Agency WPS
What the Papers Say Part B (Russia)
September 28, 2006 Thursday
RUSSIAN OFFICERS ARRESTED IN GEORGIA;
Moscow condemns it as a provocation
by Viktor Volodin
Official Tbilisi foments a new scandal in Russian-Georgian relations;
The Georgian patrol police laid siege to the territory surrounding
the headquarters of the Russian Army Group in the Caucasus yesterday
– all of a sudden, and without so much as a warning. They demanded to
see two Russian officers who they said were wanted for questioning.
The Georgian patrol police laid siege to the territory surrounding
the headquarters of the Russian Army Group in the Caucasus yesterday
– all of a sudden, and without so much as a warning. The police began
checking the ID of everyone leaving the building. They demanded to
see two Russian officers who they said were wanted for questioning at
the Interior Ministry of Georgia.
The authorities came up with an explanation soon that they had
exposed "a conspiracy" of the Russian military.
Arrest of four Russian officers by the Georgian police became public
knowledge in the evening. Embassy of the Russian Federation asked for
an explanation and Georgian secret services promptly obliged by going
public. Interior Minister Vano Merabishvili called a press conference
to announce that the Department of Counter-Intelligence had detained
four officers of the GRU (army intelligence) of the Russian General
Staff and 12 Georgians recruited by the GRU.
Merabishvili called Colonel Alexander Savva of the GRU, arrested in
Tbilisi earlier, the chief of the spy ring.
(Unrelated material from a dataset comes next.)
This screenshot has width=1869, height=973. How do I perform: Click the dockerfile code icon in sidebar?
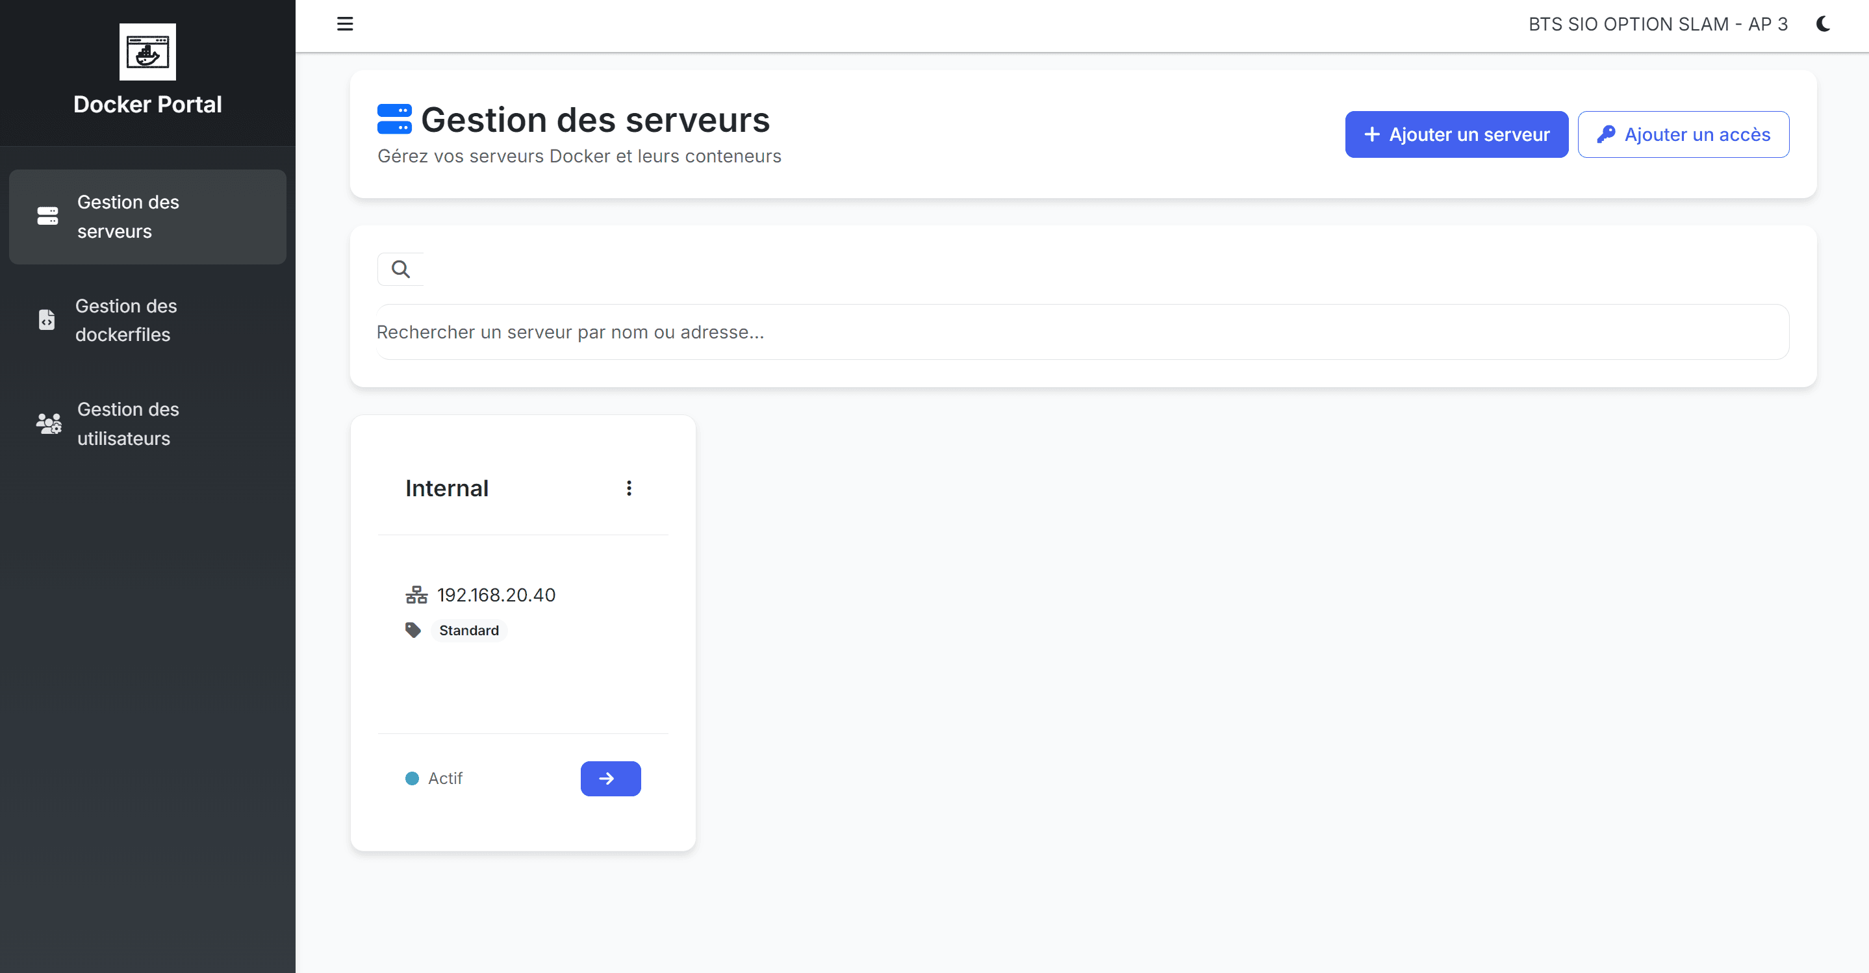[47, 320]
Three other officers were
detained – Lieutenant Colonel Dmitri Kazantsev in Tbilisi and Colonel
Alexander Zavgorodtsev and Major Alexander Barantsev in Batumi. "We
want Konstantin Pugachin, who has taken refuge at the headquarters of
the Russian Army Group in the Caucasus in Tbilisi," the minister
said. "The network exposed in Georgia was run by Anatoly Ivanovich
Sinitsyn who is currently in Yerevan, Armenia." Georgian security
structures threaten to leave the headquarters under siege until
Pugachin is turned over to them.
"Special operation to uproot the network continues," Merabishvili
announced and proceeded to identify four "collaborators" by names.
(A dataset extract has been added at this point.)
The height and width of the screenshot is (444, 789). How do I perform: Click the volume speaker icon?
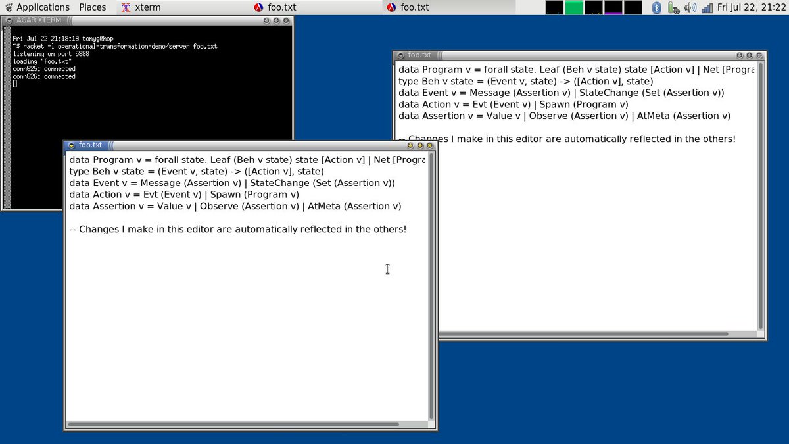[690, 7]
All four men were arrested for "compilation of sensitive information"
and "planning of provocations." "We’ve kept them under surveillance
for a long time and compiled heaps of materials. These people
displayed interest in military objects, defense capacity of the
country, programs of integration into NATO, energy security issues,
parties of the opposition and non-governmental organizations, Defense
Ministry’s procurement plans, and ports," Merabishvili said.
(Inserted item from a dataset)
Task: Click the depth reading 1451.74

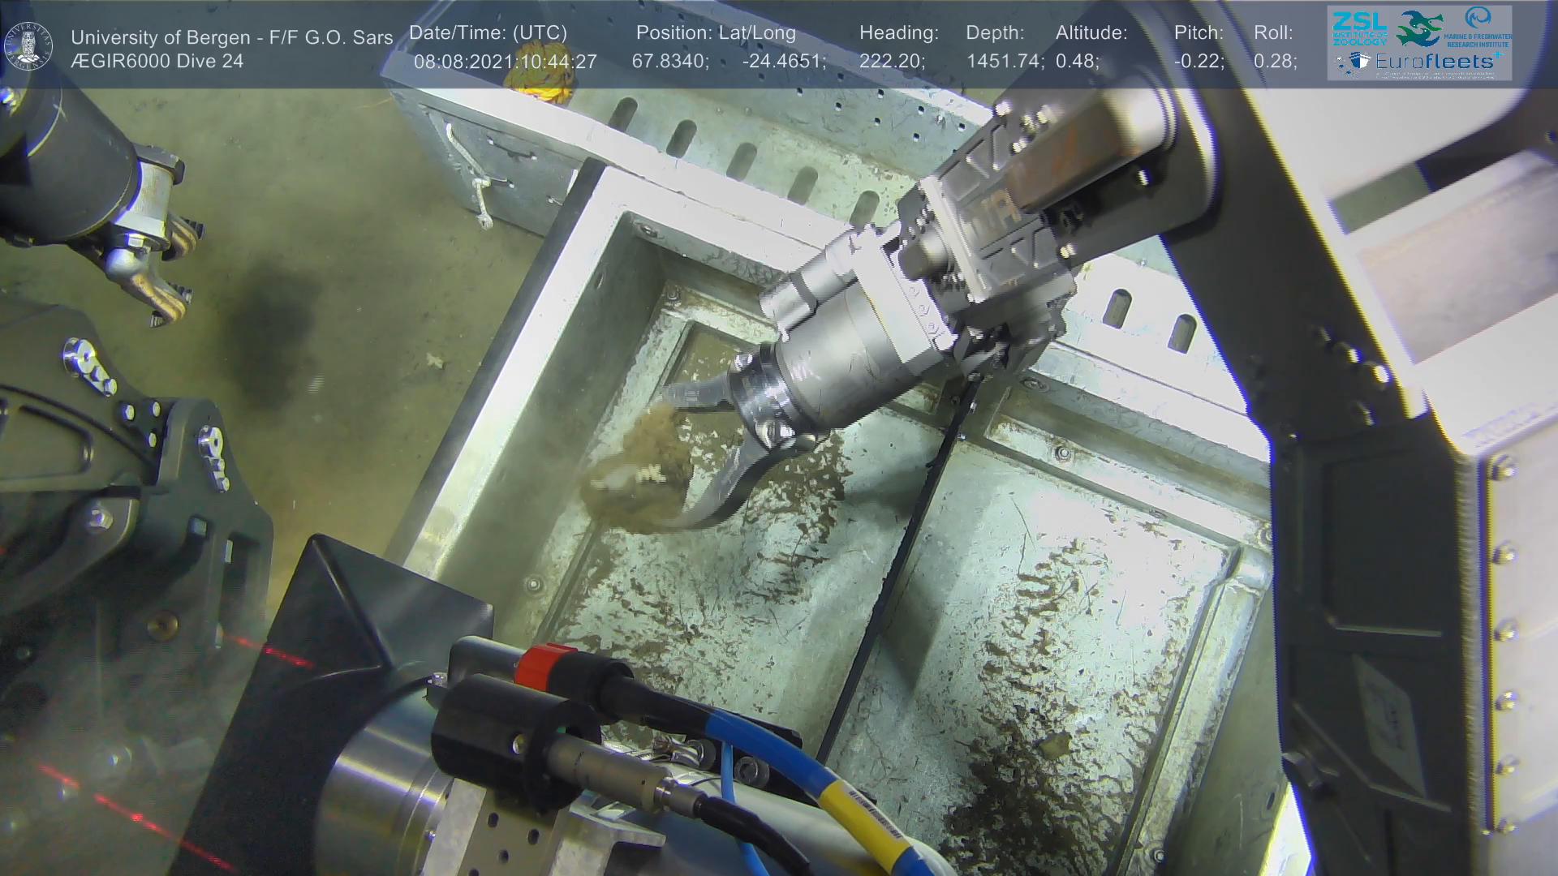Action: click(1005, 62)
Well-informed sources in the republican Interior Ministry had said
even before the press conference that the Russian officers were
suspected of clandestine arms deals.
There is no need to "push" the Russian troops out of Georgia with the
help of dubious counter-intelligence actions. Under the
Russian-Georgian accords, the Russian military will leave Georgia in
2008. The headquarters of the Russian Army Group in the Caucasus will
be closed as well. Russian Chief of the General Staff General of the
Army Yuri Baluyevsky branded the arrests made in Georgia "lawlessness
on the part of Defense Minister Irakly Okruashvili and his inner
circle." "The Russian Foreign Ministry and we are taking steps to
resolve the crisis," Baluyevsky said.
A diplomatic note from the Russian Embassy, delivered to the Georgian
Foreign Ministry, condemns the actions of the Georgian security
structures as a provocation and blames Georgia. "The Embassy and the
command of the Russian Army Group in the Caucasus appealed to the
Georgian Foreign Ministry, Interior Ministry, and Defense Ministry to
be told the arrested officers’ whereabouts – with nothing to show for
it. The Embassy insists on an immediate release of the four officers
of the Russian Army and removal of cordons around the headquarters of
the Russian Army Group in the Caucasus," the protest note stated.
Russian Foreign Ministry regards the steps taken by Tbilisi as "a
confirmation of the anti-Russian policy off the Georgian
administration." Grigori Karasin, State Secretary and Deputy Foreign
Minister, protested to Georgian Ambassador Irakly Chubinishvili.
Mikhail Grishankov, Senior Deputy Chairman of the Security Committee
of the Duma, harbors doubts concerning the charges of espionage
pressed against the Russian officers. "What espionage are they
talking about. Whatever is to be known about Georgia is long since
known. The GRU is not interested in Georgia," Grishankov said.
(Before election to the Duma, Grishankov was a senior officer of the
Chelyabinsk Regional Directorate of the Federal Security Service.)